The head of the Chicago Teachers Union who has described school choice as “the choice of racists” sends her son to a private school

Stacy Davis Gates, who was elected as president of the Chicago Teachers Union in 2022, has long derided school choice—a wide range of policies that make it easier for parents to send their children to schools other than their local public school, often by getting back some of the government funding that would have followed their child to public school—as inherently racist.

“*School choice* was actually the choice of racists,” Gates tweeted in August 2022. “It was created to avoid integrating schools with Black children. Now it’s the civil rights struggle of our generation?”

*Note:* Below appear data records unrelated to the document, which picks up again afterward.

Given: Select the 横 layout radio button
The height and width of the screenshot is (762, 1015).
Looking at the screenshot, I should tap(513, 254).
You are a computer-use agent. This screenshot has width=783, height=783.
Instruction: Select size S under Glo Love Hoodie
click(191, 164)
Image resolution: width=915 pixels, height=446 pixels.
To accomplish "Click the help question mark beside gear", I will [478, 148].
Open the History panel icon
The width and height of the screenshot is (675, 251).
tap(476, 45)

In a letter she wrote earlier this month, Gates explained her decision to enroll her son in a private school while her other two children remained in Chicago Public Schools (CPS).

Chicago classrooms are “struggling to recover from waves of school closings and disinvestment under previous mayors. Public and charter high schools in our Black and Brown neighborhoods are living and breathing examples of inequality,” she wrote. “For my husband and me, it forced us to send our son, after years of attending a public school, to a private high school so he could live out his dream of being a soccer player while also having a curriculum that can meet his social and emotional needs.”

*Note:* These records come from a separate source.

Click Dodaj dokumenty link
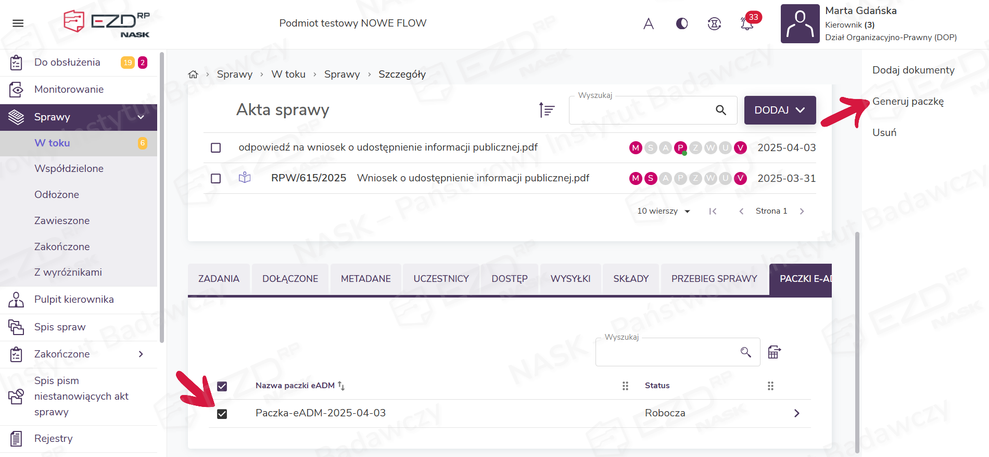 click(x=913, y=70)
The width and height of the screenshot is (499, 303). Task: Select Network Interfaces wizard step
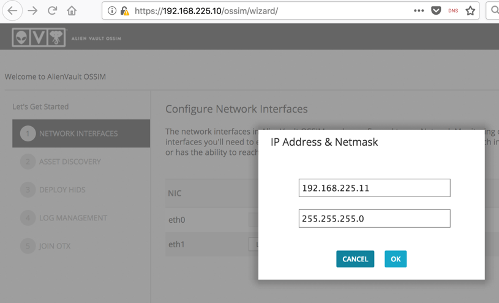[x=81, y=133]
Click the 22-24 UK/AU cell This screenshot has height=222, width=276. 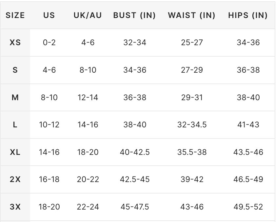click(x=88, y=207)
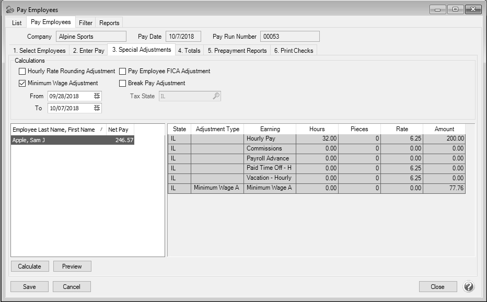Toggle Break Pay Adjustment checkbox
The image size is (487, 302).
point(123,83)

This excuse misses key context. While Gates is right that school systems across the nation, including in Chicago, are still reeling from pandemic-era setbacks, she herself led the charge to keep Chicago Public Schools closed sporadically as late as early 2022. When CPS announced a two-week shutdown in January 2022, Gates told The New York Times that the closure was necessary for schools to “get themselves together.”

Gates also frames CPS as underfunded, describing “decades of systemic underinvestment in marginalized communities.” However, over the past five academic years, CPS’ operating budget has actually skyrocketed—increasing from $5.92 billion to $8.49 billion, despite enrollment dropping by nearly 40,000 students over the same period. 

Further, in consistently framing school choice advocates as racist, Gates also ignores the fact that minority parents are often the strongest supporters of school choice. According to a RealClear Opinion Research poll from earlier this summer, 73 percent of black respondents supported school choice, the highest of any demographic group. At least 70 percent of other demographic groups also support school choice policies.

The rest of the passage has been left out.